# MATERIAL SHOWN
● ● ● ●

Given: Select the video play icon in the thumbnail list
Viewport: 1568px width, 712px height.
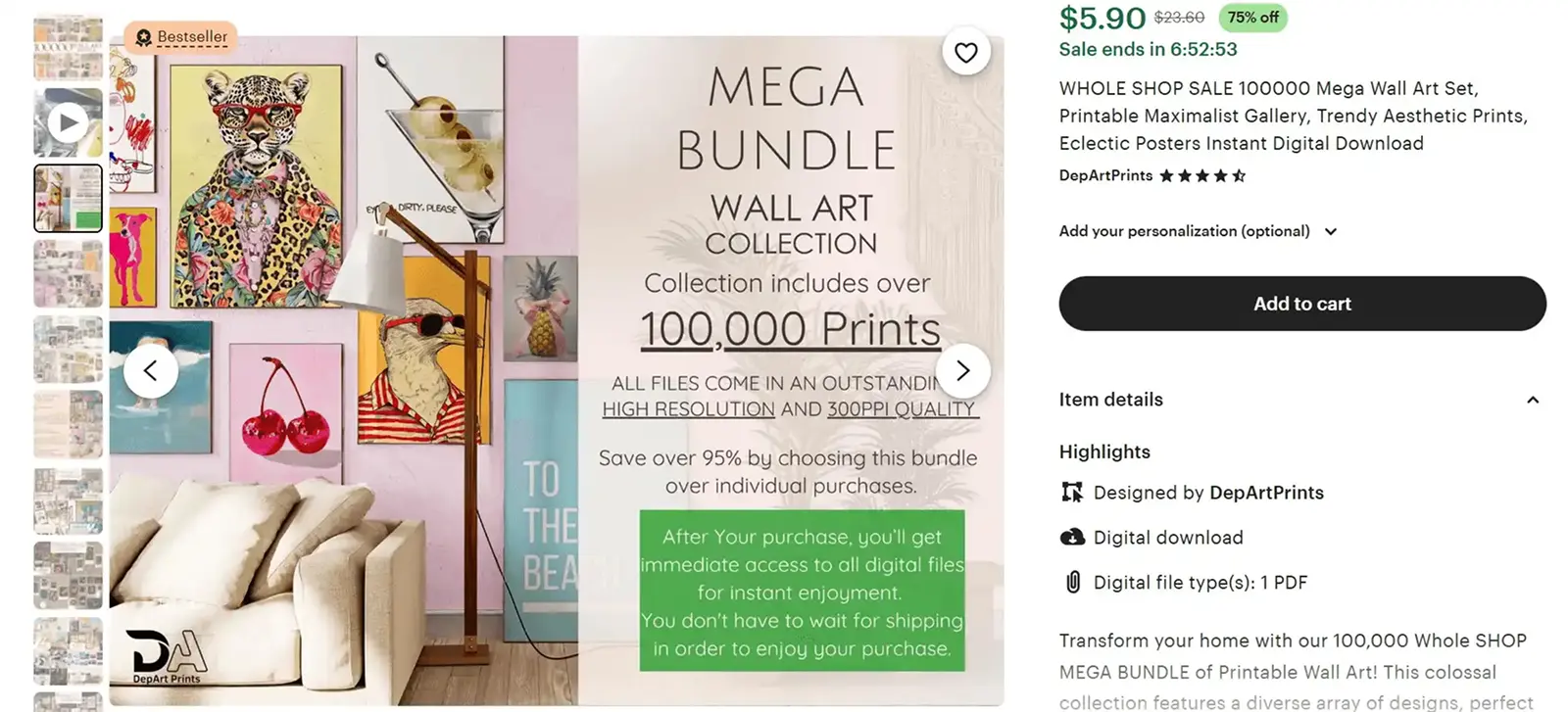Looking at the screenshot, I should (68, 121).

● ● ● ●

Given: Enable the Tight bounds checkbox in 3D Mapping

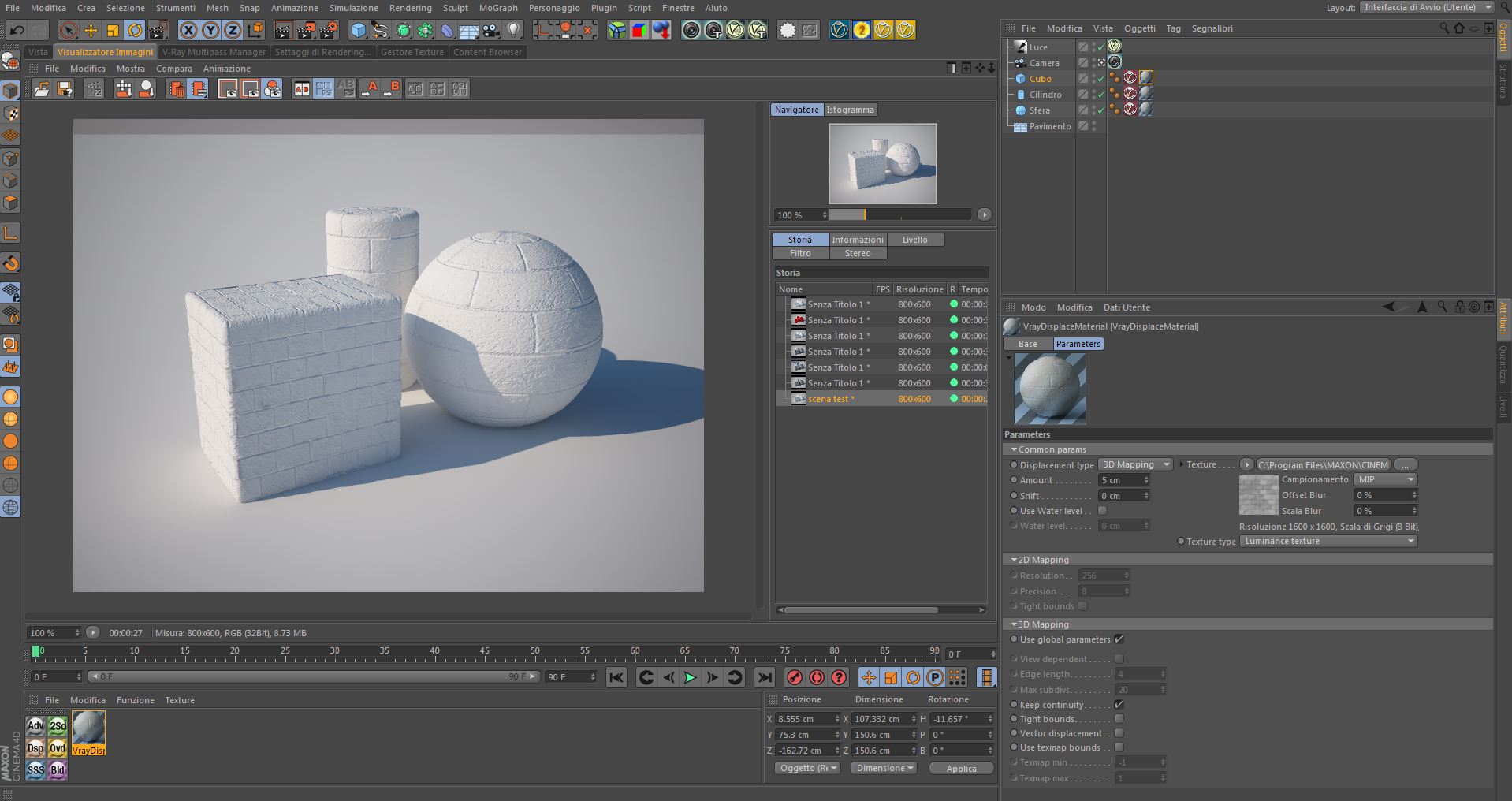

● ● ● ●

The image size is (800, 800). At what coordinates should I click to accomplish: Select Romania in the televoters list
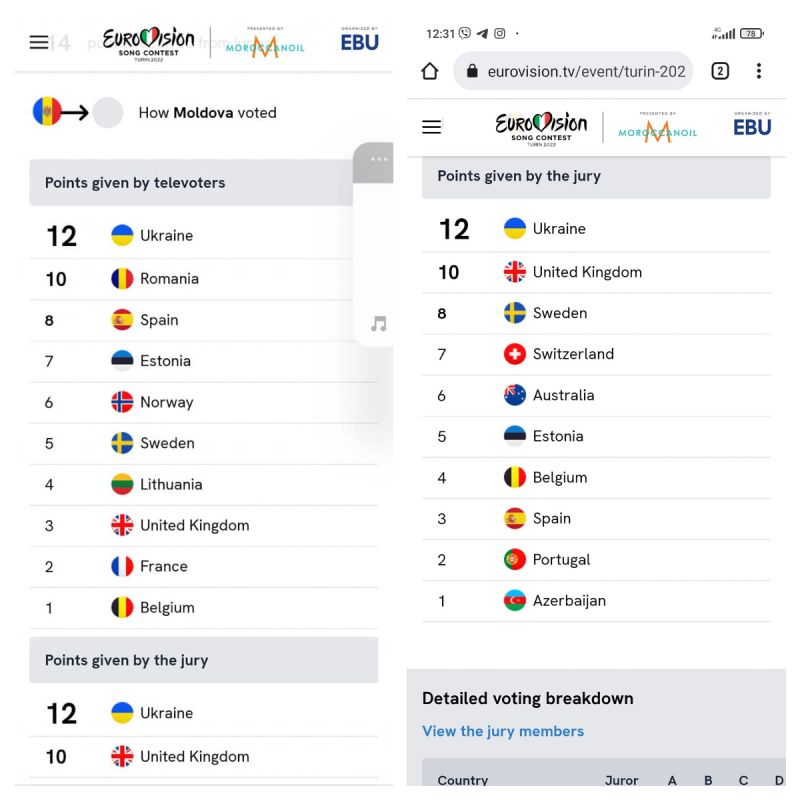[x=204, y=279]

● ● ● ●

# TASK TO COMPLETE
In the records above, find each line with the word "Given" and copy it.

# ANSWER BOX
Given: Select the video play icon in the thumbnail list
Given: Enable the Tight bounds checkbox in 3D Mapping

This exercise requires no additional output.